- _Extracted text_

--- start ---

On Jews with Guns

On Jews with Guns

I’ll tell you when I first realized that the self-described “gun nuts” in our community are, indeed, “nuts.”

It happened at my Shabbos table, about three years ago. We were discussing one of the community social ills of the time, as we tend to do every once in a while. I don’t recall specifically what issue we were tackling around the cholent bowl, but I believe the conversation took place around the time that the Orthodox Union decided to take on kiddish clubs in an attempt to prevent teen drinking.

I should bring up at this point that as a developmental psychologist working in the Orthodox community, I probably spend more time than most people dealing with the repercussions of some of our community’s social ills, and trying to figure out how we might be able to minimize their impact on individuals or on the community as a whole. Admittedly, I also probably have something of a skewed view on some societal issues, and sometimes may view certain woes as more prevalent than they might seem to others. I probably interact a bit more than most with people affected by drinking, drugs, or eating disorders, and I sometimes get a heads-up about what the next scandal might be. And I tend to have strong opinions about how we can best protect our children.

At any rate, after the conversation about teen drinking, or gambling, or people cheating on their taxes, or whatever it was had ended, I made the following prediction: Within ten years, a teenager will bring a gun into a local yeshiva. A guest asked me why.

I told him that I had heard about the local Orthodox Jewish gun club, and if we can assume that parents are taking their kids to the shooting range, and that guns in houses therefore will become more prevalent, and that teenage angst will remain a normal aspect of adolescent development, then I would assume that at some point some local teenager whose parent has a gun will figure out how to get that gun and how to use it to scare off a bully, or threaten a competitor, or just try to look cool. I did not predict a Columbine-type shooting or anything overly gory; I just predicted that within a decade a teenager would bring a gun to a local yeshiva.

Little did I know at the time that one of the guests at our table indeed was a self-described gun nut. But it wasn’t his love of the sport of shooting and my complete distaste for it that led me to believe that this was not a person likely to engage in a rational conversation about the subject; rather, it was his response to my prediction. What he said was, “Laundry detergent is also dangerous. Do you think people shouldn’t have laundry detergent in their homes because it is dangerous?”

--- end ---

- _Record excerpts_
--- start ---

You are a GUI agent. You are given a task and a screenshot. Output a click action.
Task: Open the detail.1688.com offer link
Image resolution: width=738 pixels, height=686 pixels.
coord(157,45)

--- end ---
--- start ---

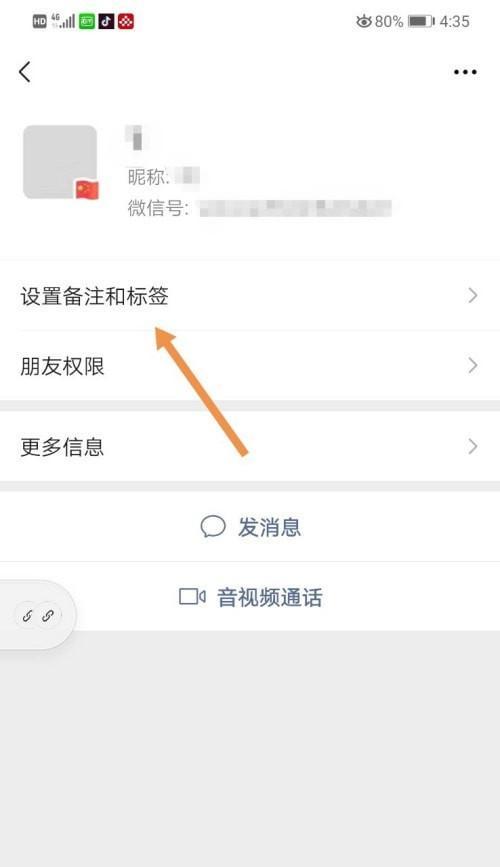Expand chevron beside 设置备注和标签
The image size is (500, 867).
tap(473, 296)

--- end ---

- _What to work on_
1. Set down the passage from the essay on Jews with guns word for word. Begin at the words "I’ll tell you" and stop after "prevent teen drinking.".
2. Answer these questions using the essay on Jews with guns.
(a) What profession does the writer say they have?
(b) Within how many years did the writer predict that a teenager would bring a gun into a local yeshiva?
(c) What household item did the guest compare to guns?
3. Continue the essay on Jews with guns from the point where it ends.

- _Results of the tasks_
1.
I’ll tell you when I first realized that the self-described “gun nuts” in our community are, indeed, “nuts.”

It happened at my Shabbos table, about three years ago. We were discussing one of the community social ills of the time, as we tend to do every once in a while. I don’t recall specifically what issue we were tackling around the cholent bowl, but I believe the conversation took place around the time that the Orthodox Union decided to take on kiddish clubs in an attempt to prevent teen drinking.

2.
(a) A developmental psychologist working in the Orthodox community.
(b) Within ten years.
(c) Laundry detergent.

3.
The reason that his response shocked me so much was because it meant that he was having a completely different conversation inside his head than I was having at the table. I had never said that people shouldn’t keep guns in their homes because I feared that a 3-year-old might stumble upon it, load it, cock it, and accidently shoot someone. Nor was I concerned that a teenager going through a hard time in school would sneak some laundry detergent into a building and threaten to pre-treat the stains on a bully’s shirt. In other words, this particular gun nut’s response to my prediction had nothing at all to do with my prediction. Instead, it was a kneejerk response to someone who disagreed with him about his chosen hobby, and it was based not on the rationale for the disagreement put forth, but on an assumed and pre-formulated view that actually was not presented. There is a word for that sort of response: Irrational.

I hadn’t really thought about that conversation in a while; other, more pressing community ills were uncovered and had to be dealt with. But, in response to the shooting at Sandy Hook Elementary School in Newtown, gun control and gun rights have become hot topics again. Many people are viewing the recent shooting as a watershed event, a point in history when meaningful gun regulation actually might gain popular support.

The change that I see in our culture as a result of the shootings, however, has been much more harrowing.

Following the lead of the National Rifle Association, it seems that the spokespeople for gun enthusiasts no longer present their disagreements with gun control measures as having to do with sports or culture but instead with protection. The mantra has become “The only thing that will stop a bad guy with a gun is a good guy with a gun.”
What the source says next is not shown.